Because we do not understand this, we all struggle to try and make the world match our ideas of what it should be. We try to force our spouse to be sexual so that we will not have to face our own fears and insecurities in this area. It does not work. The purpose of the universe is to reflect the true nature of spirit in any moment. It will not bend to an idea. It will only reflect your true nature in a particular moment. The more fearful we are about sex and marriage, the more life will resist us in this area. That is how the game of life works. You are required to face resistance in the outside world until such time as you make peace with the aspect of yourself that is creating it. Then the problems start to go away. It is not because you found the magic formula to seduce your spouse. It is because you stopped struggling with them and did the internal work to let go of your fears around your spouse and your marriage. You created a new identity that is not fearful about sex and marriage, and thus the universe reflects a new reality back to you. It rebuilds itself around the new identity that you created.
Sometimes the rebuilding happens within the marriage. Your spouse is ready to grow with you and you go up together.
Sometimes the marriage falls away because you have grown to a new level of understanding and your spouse is not ready to go up with you. The relationship has served its purpose and now it goes away so that a new relationship that reflects your new identity can be created.

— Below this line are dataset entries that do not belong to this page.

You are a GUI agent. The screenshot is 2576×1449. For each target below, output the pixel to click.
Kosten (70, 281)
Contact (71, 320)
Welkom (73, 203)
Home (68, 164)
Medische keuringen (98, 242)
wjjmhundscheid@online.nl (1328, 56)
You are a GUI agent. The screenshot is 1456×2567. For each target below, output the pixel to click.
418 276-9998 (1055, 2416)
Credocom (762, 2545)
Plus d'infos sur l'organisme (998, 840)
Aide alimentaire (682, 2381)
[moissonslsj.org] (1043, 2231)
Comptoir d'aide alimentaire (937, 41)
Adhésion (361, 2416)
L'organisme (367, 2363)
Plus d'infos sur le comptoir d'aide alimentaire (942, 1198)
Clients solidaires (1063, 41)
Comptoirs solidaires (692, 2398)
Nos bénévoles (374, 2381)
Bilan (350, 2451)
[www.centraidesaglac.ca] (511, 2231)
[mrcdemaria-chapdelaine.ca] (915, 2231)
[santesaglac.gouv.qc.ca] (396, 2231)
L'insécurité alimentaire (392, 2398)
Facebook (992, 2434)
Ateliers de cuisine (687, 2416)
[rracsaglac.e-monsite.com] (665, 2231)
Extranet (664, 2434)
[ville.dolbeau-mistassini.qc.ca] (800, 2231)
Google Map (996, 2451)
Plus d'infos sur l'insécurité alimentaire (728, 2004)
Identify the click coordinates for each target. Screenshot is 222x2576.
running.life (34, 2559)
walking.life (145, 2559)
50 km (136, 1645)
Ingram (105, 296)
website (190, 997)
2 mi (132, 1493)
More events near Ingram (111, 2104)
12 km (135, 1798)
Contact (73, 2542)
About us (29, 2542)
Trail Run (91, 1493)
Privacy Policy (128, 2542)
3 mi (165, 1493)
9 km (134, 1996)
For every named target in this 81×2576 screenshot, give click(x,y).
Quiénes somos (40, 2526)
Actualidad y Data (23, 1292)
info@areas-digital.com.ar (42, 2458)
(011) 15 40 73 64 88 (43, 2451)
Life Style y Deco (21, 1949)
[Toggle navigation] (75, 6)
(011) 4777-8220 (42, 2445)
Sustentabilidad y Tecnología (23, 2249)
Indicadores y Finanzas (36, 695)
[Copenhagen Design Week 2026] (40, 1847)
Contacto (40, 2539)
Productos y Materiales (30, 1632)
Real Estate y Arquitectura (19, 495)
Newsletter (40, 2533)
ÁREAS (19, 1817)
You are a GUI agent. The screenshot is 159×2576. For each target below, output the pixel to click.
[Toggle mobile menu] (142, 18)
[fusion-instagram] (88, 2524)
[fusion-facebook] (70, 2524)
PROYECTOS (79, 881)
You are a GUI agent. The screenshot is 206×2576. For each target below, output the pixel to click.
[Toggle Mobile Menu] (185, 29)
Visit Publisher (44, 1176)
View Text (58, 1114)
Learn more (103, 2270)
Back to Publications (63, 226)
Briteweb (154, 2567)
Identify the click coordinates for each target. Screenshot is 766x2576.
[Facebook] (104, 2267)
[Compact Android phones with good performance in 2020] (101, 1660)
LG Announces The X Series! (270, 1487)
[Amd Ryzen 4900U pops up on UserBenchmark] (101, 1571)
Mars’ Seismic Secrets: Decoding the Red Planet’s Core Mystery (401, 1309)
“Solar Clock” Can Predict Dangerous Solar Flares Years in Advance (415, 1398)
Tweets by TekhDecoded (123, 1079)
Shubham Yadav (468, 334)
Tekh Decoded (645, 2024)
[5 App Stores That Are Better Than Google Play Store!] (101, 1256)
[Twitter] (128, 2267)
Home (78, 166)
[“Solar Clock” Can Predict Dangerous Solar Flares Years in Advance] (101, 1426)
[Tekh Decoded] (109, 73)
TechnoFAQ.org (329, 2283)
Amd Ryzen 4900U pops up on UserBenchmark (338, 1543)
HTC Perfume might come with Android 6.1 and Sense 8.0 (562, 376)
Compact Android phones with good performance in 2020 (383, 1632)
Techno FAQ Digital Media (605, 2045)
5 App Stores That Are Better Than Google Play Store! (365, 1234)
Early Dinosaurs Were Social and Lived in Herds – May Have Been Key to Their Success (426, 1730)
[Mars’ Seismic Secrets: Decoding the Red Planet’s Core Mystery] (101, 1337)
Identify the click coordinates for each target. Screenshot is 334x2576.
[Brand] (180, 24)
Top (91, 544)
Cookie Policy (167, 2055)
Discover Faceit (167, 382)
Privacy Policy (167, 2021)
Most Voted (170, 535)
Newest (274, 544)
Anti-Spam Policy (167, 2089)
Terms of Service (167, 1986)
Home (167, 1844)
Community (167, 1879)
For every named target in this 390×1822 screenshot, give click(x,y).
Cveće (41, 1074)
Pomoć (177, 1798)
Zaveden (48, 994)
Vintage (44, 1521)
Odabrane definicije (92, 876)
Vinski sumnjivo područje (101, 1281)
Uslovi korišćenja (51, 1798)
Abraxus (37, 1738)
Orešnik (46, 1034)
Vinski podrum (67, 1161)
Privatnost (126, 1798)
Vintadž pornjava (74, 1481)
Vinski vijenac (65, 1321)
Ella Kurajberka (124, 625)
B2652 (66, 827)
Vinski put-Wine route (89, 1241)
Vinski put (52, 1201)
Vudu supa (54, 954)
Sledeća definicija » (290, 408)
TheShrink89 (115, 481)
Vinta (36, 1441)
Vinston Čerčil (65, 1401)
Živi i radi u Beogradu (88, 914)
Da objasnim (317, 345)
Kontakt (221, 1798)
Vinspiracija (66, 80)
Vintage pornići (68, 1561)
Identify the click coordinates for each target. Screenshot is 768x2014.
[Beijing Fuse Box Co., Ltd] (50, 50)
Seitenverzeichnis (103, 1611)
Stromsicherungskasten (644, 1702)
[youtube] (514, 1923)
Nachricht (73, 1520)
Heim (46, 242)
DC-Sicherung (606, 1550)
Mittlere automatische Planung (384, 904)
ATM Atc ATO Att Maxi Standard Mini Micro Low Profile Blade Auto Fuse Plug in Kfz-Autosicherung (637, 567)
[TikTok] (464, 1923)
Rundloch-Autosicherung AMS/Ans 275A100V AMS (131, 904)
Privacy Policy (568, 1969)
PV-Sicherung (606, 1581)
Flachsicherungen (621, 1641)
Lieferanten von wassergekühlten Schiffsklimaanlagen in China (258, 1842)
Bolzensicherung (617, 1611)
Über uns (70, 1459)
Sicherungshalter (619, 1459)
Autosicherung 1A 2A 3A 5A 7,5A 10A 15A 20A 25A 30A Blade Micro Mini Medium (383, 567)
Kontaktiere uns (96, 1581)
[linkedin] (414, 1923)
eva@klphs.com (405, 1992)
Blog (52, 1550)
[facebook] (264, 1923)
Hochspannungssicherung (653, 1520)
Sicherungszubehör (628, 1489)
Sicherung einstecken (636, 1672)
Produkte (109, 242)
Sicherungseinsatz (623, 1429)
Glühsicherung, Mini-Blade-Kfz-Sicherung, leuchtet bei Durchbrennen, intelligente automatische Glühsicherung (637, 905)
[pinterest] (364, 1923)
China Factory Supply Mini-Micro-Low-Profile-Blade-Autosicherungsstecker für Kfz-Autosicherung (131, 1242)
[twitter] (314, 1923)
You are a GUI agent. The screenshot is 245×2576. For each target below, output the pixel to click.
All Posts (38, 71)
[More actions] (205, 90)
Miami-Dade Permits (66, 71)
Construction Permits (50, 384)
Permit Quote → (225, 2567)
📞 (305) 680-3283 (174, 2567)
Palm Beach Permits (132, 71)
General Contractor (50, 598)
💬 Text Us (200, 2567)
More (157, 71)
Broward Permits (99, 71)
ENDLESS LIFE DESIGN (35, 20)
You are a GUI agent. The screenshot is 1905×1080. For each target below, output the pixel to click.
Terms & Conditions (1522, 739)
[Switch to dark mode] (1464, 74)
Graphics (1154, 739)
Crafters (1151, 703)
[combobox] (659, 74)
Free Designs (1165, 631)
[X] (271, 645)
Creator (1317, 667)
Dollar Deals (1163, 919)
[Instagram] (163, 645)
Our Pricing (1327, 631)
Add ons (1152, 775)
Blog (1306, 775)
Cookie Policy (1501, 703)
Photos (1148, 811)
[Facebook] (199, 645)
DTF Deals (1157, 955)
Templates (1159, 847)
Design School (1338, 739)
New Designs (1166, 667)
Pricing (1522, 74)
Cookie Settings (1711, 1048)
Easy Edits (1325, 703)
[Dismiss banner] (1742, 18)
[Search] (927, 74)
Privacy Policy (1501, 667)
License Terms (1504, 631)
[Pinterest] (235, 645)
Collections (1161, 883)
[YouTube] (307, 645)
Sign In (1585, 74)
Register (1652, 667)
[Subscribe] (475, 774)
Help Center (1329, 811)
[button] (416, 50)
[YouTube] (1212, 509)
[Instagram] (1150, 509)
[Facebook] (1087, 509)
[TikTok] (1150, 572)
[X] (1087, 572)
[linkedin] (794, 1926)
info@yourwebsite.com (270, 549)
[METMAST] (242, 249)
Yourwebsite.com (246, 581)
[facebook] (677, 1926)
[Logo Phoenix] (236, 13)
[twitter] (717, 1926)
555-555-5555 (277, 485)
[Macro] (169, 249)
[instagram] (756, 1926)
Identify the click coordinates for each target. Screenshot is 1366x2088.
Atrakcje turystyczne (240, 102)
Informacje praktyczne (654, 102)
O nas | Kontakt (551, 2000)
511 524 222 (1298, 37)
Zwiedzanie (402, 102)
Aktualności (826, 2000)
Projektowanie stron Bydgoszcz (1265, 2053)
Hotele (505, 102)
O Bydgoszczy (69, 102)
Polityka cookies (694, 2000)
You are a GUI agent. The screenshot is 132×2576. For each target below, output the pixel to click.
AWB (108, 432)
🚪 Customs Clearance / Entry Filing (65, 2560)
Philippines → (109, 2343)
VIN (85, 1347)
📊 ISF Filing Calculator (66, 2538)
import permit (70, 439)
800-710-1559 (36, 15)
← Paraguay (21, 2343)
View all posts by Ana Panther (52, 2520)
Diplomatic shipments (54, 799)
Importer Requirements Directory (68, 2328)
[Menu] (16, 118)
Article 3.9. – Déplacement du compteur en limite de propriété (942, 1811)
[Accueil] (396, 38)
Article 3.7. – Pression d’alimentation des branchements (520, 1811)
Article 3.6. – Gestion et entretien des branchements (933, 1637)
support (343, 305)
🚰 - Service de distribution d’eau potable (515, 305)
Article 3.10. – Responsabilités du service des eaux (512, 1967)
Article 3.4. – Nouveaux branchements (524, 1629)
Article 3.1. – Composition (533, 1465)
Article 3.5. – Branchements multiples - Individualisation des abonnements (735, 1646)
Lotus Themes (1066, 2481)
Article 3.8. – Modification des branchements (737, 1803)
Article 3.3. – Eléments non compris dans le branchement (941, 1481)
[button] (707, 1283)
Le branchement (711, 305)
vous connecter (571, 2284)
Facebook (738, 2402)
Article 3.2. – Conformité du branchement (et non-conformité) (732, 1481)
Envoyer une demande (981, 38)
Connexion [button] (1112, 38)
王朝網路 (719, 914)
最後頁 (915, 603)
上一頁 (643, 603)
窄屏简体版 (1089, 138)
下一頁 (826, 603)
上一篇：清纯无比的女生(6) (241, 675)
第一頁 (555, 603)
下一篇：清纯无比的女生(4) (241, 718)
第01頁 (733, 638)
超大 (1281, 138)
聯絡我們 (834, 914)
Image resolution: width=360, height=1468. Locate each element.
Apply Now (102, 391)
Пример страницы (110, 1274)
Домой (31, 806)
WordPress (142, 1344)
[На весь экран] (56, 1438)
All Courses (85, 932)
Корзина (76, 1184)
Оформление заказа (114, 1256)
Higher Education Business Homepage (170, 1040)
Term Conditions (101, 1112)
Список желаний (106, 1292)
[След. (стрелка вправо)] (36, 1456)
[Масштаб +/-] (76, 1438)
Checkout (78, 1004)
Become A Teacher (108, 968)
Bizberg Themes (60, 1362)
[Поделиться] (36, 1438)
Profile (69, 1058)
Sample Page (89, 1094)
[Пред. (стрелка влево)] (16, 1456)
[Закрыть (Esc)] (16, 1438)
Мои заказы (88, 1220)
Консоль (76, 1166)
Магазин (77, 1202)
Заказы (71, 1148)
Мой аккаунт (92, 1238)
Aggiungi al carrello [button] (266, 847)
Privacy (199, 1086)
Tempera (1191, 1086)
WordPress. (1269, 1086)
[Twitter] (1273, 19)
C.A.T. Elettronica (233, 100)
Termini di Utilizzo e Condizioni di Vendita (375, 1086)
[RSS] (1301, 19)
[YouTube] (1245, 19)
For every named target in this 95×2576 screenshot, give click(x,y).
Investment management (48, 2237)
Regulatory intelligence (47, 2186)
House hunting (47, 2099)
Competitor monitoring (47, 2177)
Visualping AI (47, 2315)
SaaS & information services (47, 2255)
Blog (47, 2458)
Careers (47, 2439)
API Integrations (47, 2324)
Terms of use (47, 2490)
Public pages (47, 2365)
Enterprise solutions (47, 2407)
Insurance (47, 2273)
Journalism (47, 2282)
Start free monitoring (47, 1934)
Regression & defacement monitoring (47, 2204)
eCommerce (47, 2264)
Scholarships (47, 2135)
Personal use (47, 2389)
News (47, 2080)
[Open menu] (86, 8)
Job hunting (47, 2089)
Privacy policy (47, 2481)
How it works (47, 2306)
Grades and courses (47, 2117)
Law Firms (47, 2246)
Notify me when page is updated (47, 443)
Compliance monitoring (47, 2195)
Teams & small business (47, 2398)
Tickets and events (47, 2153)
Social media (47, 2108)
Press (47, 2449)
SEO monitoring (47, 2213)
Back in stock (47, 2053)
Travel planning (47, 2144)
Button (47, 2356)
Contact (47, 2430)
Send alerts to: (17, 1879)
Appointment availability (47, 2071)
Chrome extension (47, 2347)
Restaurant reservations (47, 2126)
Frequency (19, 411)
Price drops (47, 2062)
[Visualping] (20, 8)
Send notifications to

You must reach the point that you fully accept that this is how life goes. There is no need f to ever force anything in the external world. What a person needs to do is adjust their perceptions of self and then see what life reflects back. You still need to take action, but if you experience resistance it is because you have more internal work to do. You are not trying to create something that is not a match for your current image of self. Even if you do manage to get what you want, it will not last unless your identity has changed accordingly. If the old fears are still there then the old resistance will return. Life always reflects your own reality back to you. If you want life to change then you need to change first.

All of this makes perfect sense to me, but I also know that I cannot force anyone else to see the world this way. Many people prefer to think that they are a victim of circumstance and they will resist any notions to the contrary. That victim mentality is oddly comforting. It absolves one of the needs to make personal changes at the deepest levels. It allows one to make surface level changes while they avoid facing their own deepest fears. When they fail to change their life they can blame circumstance.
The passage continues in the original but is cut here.